Our succubus friend, Serena, seduced Kyle and Gregor Samson took the opportunity to snag the gun on his way out.  Serena took her new toy and Cassie’s car, but as she ordered Kyle to drive off, Professor Arthor Thorvald landed with a splat on top of the car.  Hilarity ensued as they drove down the street.  Eventually they reached the campus, where Professor Thorvald visited the Viking Studies dept.  He broke down the door and used the axe in the lobby to cut his way into the Chair’s office.  Of course, this being the Viking Studies dept., the chair had a crossbow on his desk…  Professor Thorvald managed to dethrone him nonetheless, and began a new reign.

Meanwhile, Serena ate Kyle’s soul once they reached campus.  She then tried to seduce the campus security guard, but he turned out to be gay.  She whipped out a dog collar and that took care of that, but it was an unexpected curveball.  Thereafter she commenced eating the souls of the poor, underfed mall employees.  Mm mm, good!

Let’s get back to our friends in the cop car.  Gregor, Stacy, Ralph, and Tristan motored on down the road towards the closest diner.  Ahead, the mailman was making his daily rounds on his bicycle.  Tristan used his guitar to smack mailboxes as they approached, until the mailman noticed them and freaked.  He lost control of his bike and veered out into the road to avoid hitting the blind old woman being walked by her blind guide dog (who just memorized the route).  Ralph and Gregor managed to spend some LAFF points to hit the mailman and launch him into the old lady, but they decided to return for him once they’d hit the diner.

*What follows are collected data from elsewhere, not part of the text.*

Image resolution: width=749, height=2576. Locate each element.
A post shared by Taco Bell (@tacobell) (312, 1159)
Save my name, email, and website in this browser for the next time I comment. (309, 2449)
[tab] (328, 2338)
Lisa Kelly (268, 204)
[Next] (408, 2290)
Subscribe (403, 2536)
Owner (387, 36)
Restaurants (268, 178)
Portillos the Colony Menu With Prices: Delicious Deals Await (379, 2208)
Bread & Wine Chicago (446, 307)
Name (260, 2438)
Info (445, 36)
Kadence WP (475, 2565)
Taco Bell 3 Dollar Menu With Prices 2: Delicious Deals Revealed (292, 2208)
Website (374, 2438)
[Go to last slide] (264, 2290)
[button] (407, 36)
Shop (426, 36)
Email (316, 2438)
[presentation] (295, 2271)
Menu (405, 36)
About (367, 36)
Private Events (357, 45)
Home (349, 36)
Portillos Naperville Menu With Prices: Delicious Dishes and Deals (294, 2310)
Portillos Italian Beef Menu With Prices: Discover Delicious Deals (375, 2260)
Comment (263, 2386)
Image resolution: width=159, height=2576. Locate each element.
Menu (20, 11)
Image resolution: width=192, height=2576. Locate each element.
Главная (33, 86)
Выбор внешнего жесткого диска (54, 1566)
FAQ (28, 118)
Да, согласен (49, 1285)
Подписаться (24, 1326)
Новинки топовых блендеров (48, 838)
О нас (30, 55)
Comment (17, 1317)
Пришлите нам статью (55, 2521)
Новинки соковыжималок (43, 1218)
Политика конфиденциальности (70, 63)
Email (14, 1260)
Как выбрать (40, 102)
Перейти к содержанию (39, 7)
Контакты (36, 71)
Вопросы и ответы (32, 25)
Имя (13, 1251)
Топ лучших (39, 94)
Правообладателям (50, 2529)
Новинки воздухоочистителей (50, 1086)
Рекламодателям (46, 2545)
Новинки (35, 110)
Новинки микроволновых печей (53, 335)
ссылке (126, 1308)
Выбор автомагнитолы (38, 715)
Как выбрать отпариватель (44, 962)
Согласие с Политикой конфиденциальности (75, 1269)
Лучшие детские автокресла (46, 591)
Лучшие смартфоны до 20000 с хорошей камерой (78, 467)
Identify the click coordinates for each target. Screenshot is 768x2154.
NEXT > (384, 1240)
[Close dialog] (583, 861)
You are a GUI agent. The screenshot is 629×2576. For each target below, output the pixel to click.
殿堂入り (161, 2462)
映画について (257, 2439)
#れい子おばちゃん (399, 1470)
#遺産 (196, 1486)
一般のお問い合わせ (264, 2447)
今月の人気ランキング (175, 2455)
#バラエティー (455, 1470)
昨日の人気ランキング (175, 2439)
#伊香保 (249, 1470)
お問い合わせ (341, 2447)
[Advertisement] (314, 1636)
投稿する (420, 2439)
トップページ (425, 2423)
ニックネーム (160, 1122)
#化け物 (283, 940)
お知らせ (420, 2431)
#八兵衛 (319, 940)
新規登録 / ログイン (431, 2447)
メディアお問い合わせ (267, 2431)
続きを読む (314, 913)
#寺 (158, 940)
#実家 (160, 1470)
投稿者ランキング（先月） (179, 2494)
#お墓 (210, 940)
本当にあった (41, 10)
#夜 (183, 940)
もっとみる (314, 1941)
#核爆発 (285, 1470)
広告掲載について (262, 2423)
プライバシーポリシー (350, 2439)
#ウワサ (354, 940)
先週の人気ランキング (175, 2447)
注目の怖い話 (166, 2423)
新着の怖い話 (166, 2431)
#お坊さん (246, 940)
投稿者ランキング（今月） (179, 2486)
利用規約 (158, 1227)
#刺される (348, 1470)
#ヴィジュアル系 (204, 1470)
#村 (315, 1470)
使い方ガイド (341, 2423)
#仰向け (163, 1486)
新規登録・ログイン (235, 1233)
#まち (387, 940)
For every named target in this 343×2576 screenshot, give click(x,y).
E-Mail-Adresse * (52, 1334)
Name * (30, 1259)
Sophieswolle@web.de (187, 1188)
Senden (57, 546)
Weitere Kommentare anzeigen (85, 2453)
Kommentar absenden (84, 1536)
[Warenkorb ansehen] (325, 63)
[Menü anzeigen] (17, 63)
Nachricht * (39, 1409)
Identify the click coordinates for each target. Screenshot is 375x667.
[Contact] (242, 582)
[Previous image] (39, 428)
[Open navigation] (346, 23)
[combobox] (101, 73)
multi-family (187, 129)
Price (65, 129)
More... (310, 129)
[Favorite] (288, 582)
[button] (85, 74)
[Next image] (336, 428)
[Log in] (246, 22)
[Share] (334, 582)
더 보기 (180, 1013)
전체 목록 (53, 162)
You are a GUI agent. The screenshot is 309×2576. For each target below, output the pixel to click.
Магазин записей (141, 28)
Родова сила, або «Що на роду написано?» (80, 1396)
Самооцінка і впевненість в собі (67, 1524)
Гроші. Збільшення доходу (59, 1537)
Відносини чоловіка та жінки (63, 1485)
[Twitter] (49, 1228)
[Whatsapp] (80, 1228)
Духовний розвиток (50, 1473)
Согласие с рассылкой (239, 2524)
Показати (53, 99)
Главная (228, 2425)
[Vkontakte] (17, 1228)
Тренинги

At the diner, our merry band of maniacal zombies wreaked havoc through various means.  Stacy tangled with some of the waitresses, managing to down a few brains.  Tristan figured that there was a probably at least one stoned dude in the corner, and sure enough there was.  His brains were gooooood duuuuuuude.  And in the spirit of havoc everywhere, the zombies herded all the patrons into the kitchen, whereupon to eat their brains.  Of course, they also decided to torch the place, since they heard cops coming.  Gregor noticed a little golden-haired girl, who turned out to be his sister, and as the diner burned he ran outside, shouted, “What have we become?!”, and offed himself with Kyle’s gun.